Please transcribe every record below exactly as it appears.

- MATERIAL SHOWN
⟨

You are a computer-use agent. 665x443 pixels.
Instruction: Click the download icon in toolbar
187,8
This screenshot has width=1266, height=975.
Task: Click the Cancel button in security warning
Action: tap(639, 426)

⟩

- YOUR RESPONSE
You are a computer-use agent. 665x443 pixels.
Instruction: Click the download icon in toolbar
187,8
This screenshot has width=1266, height=975.
Task: Click the Cancel button in security warning
Action: tap(639, 426)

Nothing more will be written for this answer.